C'est peut-être une stratégie très efficace. C'est lié à certains des travaux que nous avons effectués, moi et certains de mes collègues, à l'Université de la Saskatchewan. Nous avons cherché à savoir comment faire pour atteindre dans les régions une masse critique qui permettra de constituer les réseaux qui attirent les immigrants pour que ceux-ci se sentent à l'aise, de sorte qu'il y aura plus d'immigrants provenant de leur pays, que l'immigration atteindra tout son potentiel dans les régions rurales du Canada.
Le sénateur Mahovlich : Il y a une demande de main-d'œuvre à Fort McMurray. Est-ce que ce sont des immigrants ou seulement des Canadiens qui vont à Fort McMurray?
M. Partridge : J'y étais il y a tout juste un mois. Voilà un sujet intéressant. Deux questions entrent en jeu. Oui, il y a des immigrants qui vont à Fort McMurray; tout de même, je veux parler de la complexité de la pauvreté en milieu rural. Il y a ce point de vue selon lequel l'immigration exclut des candidats éventuellement compétents parmi les membres des Premières nations et les Métis dans le nord de l'Alberta et dans le nord de la Saskatchewan.

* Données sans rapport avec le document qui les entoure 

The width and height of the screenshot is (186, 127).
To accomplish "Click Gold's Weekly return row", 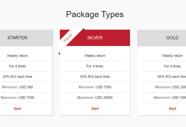I will [164, 56].
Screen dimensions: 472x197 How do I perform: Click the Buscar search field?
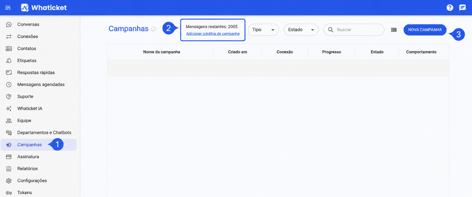click(x=354, y=30)

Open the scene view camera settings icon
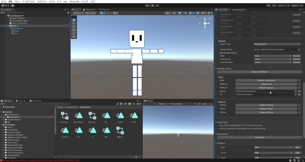point(202,13)

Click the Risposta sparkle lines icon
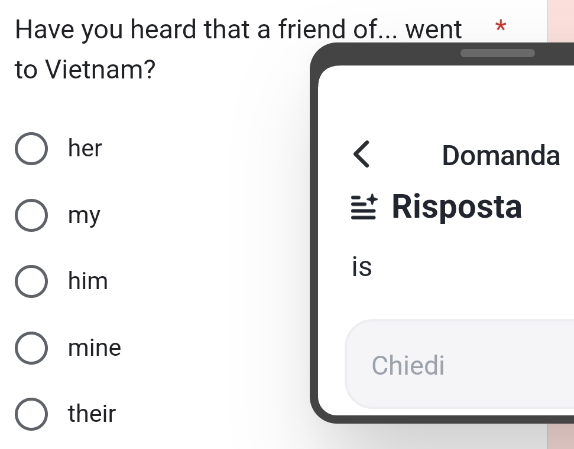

La politique d'immigration doit être mûrement réfléchie : il y a des gens qui sont convaincus que le gouvernement du Canada et les administrations provinciales et locales dépensent plus d'argent pour attirer des immigrants des Philippines qu'ils en dépensent pour simplifier la vie d'une famille des Premières nations qui souhaite travailler à Fort McMurray. C'est un exemple de la complexité du dossier de la politique d'immigration.
Le sénateur Tkachuk : Ce sera le Fort McMurray de Terre-Neuve et du Labrador. Danny Williams ira annexer cette région de l'Alberta.
Je veux aborder une question que le sénateur Segal a soulevée. M. Jean a également parlé de l'idée que le Canada rural soit une sorte de jardin zoologique entretenu et enjolivé pour ainsi dire pour les touristes; les gens vont voir, et des sommes d'argent sont dépensées pour que les choses demeurent ainsi. Je ne suis pas de cet avis.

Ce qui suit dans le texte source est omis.